↓

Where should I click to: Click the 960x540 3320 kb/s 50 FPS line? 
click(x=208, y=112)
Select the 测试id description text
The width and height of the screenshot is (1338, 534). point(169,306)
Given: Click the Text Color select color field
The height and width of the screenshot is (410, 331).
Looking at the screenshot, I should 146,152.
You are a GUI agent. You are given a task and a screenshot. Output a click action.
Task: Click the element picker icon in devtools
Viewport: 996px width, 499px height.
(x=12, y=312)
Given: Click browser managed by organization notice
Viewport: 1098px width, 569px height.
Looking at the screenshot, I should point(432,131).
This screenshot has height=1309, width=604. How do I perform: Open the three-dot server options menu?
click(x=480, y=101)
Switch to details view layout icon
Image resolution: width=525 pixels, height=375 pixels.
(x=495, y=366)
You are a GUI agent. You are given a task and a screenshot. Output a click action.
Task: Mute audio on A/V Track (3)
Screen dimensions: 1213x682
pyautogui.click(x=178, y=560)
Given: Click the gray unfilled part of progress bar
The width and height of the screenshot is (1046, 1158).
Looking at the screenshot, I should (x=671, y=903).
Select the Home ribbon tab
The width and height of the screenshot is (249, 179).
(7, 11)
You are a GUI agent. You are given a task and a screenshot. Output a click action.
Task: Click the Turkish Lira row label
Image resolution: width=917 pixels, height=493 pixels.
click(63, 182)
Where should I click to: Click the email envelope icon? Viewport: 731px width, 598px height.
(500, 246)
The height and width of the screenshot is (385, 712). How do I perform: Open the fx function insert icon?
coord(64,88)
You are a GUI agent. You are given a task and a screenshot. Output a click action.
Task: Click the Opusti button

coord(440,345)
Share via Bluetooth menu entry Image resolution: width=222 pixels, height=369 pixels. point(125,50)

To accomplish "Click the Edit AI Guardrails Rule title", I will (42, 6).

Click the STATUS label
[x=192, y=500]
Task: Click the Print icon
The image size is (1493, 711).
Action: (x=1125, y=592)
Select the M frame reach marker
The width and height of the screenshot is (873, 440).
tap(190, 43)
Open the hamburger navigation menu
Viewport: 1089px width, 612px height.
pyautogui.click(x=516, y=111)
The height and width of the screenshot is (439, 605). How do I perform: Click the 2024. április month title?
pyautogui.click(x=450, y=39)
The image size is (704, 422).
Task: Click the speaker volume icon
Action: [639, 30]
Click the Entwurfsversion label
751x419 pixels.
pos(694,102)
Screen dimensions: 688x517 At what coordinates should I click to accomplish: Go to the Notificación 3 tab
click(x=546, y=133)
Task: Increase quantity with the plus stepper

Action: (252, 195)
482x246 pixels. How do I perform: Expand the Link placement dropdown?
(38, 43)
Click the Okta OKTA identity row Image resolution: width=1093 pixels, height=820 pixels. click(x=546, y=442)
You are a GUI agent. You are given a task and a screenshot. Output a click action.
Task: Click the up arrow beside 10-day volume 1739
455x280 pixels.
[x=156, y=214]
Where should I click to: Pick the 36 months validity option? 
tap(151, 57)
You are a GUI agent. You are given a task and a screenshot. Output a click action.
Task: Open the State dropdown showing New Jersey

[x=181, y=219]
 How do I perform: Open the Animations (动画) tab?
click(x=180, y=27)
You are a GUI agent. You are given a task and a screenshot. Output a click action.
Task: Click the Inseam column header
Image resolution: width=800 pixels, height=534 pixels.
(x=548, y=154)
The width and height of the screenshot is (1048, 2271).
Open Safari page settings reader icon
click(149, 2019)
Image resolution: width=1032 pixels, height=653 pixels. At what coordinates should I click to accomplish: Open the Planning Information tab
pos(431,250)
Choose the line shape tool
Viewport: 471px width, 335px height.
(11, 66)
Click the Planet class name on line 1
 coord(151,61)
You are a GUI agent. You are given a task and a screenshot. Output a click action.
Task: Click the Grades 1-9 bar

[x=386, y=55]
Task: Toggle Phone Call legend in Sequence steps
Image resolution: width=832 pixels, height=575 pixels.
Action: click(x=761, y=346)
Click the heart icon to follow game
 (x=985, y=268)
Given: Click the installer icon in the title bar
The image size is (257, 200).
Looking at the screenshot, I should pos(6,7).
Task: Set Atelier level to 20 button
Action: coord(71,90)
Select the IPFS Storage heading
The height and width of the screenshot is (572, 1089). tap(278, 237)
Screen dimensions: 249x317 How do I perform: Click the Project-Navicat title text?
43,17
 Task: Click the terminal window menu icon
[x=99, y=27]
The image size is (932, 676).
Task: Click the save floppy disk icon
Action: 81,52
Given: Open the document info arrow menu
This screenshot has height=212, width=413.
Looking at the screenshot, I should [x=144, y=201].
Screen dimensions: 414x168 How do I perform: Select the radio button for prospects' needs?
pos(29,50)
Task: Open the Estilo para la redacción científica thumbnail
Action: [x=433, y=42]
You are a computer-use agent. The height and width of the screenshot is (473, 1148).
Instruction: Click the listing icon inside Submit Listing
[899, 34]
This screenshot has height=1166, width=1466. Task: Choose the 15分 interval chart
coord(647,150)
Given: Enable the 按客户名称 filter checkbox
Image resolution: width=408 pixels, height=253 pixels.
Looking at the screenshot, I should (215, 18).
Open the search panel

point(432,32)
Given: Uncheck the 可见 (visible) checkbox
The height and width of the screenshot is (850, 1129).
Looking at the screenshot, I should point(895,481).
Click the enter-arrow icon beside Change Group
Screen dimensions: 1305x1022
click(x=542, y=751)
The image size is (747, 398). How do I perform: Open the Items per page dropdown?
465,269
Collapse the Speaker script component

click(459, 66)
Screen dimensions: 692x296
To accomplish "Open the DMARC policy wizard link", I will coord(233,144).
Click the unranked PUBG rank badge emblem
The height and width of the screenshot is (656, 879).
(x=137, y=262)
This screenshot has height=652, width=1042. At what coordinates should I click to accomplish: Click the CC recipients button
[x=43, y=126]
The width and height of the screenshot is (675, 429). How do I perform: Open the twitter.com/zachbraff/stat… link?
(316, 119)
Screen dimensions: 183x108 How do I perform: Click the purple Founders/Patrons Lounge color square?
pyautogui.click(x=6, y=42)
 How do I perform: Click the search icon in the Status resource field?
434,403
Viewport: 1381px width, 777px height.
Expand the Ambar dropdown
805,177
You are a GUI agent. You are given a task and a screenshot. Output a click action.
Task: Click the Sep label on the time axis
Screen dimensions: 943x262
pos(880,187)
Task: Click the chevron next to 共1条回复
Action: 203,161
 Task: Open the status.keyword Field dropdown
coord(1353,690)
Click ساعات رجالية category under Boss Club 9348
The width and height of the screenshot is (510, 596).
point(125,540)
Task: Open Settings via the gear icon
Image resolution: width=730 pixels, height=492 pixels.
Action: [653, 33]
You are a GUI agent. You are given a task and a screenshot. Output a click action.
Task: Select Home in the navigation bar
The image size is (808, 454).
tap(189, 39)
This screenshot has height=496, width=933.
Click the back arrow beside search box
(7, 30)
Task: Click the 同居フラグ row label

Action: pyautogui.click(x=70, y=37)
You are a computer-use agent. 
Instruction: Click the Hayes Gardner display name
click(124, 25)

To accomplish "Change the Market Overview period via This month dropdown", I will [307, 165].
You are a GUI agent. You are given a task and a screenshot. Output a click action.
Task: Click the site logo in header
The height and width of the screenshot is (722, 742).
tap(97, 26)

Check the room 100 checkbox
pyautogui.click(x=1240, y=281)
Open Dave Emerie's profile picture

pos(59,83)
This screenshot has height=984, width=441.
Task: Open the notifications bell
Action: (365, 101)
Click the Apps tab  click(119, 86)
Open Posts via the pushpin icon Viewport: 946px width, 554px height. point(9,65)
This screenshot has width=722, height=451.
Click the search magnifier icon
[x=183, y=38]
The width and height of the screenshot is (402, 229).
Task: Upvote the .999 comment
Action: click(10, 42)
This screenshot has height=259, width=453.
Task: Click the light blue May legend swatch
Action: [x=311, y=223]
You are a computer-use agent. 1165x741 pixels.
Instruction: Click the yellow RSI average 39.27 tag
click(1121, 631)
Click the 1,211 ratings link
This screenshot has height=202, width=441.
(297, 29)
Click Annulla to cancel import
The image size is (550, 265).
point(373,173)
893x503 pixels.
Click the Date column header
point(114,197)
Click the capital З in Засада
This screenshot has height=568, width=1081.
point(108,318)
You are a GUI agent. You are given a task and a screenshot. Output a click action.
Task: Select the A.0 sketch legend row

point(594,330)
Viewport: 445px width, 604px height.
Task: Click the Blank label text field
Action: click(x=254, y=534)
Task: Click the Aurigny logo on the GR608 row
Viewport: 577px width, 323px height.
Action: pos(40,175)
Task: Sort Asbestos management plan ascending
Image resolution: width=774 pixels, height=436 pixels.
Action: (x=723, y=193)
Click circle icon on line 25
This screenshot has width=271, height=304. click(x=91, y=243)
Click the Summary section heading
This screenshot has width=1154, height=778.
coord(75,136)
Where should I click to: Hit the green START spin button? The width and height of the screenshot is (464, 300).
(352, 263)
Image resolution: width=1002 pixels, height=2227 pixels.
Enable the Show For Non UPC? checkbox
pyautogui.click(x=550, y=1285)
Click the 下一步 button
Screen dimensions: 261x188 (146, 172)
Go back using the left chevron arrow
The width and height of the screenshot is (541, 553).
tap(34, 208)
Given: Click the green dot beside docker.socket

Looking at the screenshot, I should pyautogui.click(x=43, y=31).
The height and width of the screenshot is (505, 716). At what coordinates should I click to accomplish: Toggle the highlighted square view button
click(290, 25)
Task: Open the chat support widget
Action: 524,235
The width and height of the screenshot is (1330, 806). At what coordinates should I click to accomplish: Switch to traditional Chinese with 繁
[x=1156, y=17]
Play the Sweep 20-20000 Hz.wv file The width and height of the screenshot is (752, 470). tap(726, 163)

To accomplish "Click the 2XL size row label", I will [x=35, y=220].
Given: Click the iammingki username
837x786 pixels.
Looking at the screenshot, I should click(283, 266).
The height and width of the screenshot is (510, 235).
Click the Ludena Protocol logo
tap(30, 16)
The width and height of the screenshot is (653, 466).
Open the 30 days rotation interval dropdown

↑

:: Your assignment ::
What lines in the material above contain the word "navigation"? Copy them out.

:: Answer space ::
Open the hamburger navigation menu
Task: Select Home in the navigation bar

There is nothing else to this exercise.